About this exercise —
The answer must consist of every line from the entries that holds the word "agent".

(Saved entries)
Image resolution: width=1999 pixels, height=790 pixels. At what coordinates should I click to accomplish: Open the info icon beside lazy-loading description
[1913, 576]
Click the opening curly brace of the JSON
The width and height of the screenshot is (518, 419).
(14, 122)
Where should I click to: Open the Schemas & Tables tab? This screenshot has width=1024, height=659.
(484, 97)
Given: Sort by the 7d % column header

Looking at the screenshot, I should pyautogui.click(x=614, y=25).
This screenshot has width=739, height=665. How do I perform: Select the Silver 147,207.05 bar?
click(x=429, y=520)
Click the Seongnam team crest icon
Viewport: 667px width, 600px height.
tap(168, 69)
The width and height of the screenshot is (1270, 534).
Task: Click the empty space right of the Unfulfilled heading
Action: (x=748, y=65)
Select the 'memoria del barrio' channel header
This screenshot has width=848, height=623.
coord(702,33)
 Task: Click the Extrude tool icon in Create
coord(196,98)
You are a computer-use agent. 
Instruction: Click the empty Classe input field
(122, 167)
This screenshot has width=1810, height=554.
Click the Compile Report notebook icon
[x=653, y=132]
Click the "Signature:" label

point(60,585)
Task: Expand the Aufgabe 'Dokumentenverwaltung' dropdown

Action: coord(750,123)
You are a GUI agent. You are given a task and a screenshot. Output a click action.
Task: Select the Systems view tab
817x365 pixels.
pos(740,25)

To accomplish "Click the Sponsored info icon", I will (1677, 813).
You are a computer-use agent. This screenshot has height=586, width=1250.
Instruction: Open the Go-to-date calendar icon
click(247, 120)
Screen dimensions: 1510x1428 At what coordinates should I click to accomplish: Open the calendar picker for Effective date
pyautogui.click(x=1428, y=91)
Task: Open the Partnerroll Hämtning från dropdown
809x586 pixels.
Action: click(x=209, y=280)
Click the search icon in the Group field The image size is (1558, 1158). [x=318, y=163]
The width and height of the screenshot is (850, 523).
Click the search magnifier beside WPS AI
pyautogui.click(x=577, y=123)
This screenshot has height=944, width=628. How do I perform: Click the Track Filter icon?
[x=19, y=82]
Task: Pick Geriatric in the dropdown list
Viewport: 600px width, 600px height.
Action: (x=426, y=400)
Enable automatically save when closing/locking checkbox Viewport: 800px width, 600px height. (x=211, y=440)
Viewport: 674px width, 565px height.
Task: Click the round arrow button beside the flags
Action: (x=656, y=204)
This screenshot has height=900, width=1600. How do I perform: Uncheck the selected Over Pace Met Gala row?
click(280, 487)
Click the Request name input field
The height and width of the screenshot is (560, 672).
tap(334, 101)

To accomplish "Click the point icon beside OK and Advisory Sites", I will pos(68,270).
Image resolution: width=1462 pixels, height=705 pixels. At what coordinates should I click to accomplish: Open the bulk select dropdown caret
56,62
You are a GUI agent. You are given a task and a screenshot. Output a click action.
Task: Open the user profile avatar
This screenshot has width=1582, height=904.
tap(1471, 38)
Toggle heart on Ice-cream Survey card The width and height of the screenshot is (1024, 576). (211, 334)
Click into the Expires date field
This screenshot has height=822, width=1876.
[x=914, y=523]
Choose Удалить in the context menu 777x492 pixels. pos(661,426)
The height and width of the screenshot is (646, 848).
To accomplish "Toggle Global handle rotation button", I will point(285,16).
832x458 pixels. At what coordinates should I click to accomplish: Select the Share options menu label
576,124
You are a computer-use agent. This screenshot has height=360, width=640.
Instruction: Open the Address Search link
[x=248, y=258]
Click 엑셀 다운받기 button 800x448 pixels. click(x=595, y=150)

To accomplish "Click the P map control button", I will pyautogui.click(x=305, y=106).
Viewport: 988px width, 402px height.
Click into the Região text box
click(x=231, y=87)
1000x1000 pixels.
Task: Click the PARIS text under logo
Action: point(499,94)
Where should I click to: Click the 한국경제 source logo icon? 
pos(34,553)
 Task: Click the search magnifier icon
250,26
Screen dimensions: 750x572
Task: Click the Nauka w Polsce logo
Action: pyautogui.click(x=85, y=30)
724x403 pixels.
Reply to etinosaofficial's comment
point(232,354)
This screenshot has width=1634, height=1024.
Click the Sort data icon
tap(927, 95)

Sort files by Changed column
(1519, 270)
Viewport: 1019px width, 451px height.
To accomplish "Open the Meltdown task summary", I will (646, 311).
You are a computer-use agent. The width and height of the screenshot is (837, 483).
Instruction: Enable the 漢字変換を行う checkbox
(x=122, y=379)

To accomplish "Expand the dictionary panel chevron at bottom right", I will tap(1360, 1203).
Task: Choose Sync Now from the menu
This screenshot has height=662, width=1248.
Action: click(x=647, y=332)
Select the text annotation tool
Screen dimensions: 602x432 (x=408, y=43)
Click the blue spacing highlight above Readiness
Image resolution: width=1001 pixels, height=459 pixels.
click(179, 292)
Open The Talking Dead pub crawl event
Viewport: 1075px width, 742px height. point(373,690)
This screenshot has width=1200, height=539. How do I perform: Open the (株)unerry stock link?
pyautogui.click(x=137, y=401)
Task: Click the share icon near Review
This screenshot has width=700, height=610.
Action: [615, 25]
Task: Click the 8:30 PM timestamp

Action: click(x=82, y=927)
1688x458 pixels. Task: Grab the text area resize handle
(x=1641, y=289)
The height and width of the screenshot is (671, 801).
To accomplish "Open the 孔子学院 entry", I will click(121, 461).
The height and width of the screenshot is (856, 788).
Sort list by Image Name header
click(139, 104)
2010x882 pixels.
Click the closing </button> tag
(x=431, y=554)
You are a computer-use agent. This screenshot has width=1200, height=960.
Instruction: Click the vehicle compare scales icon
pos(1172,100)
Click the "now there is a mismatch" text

Worked solution —
You are a computer-use agent. 
You are a GUI agent. You are given a task and a screenshot. Output a click action.
You are a computer-use agent. This screenshot has height=586, width=1250.
You are a GUI agent. You are given a task and a screenshot. Output a click action.
You are a computer-use agent. This screenshot has height=360, width=640.
You are a computer-use agent. The width and height of the screenshot is (837, 483).
You are a computer-use agent. This screenshot has width=1200, height=960.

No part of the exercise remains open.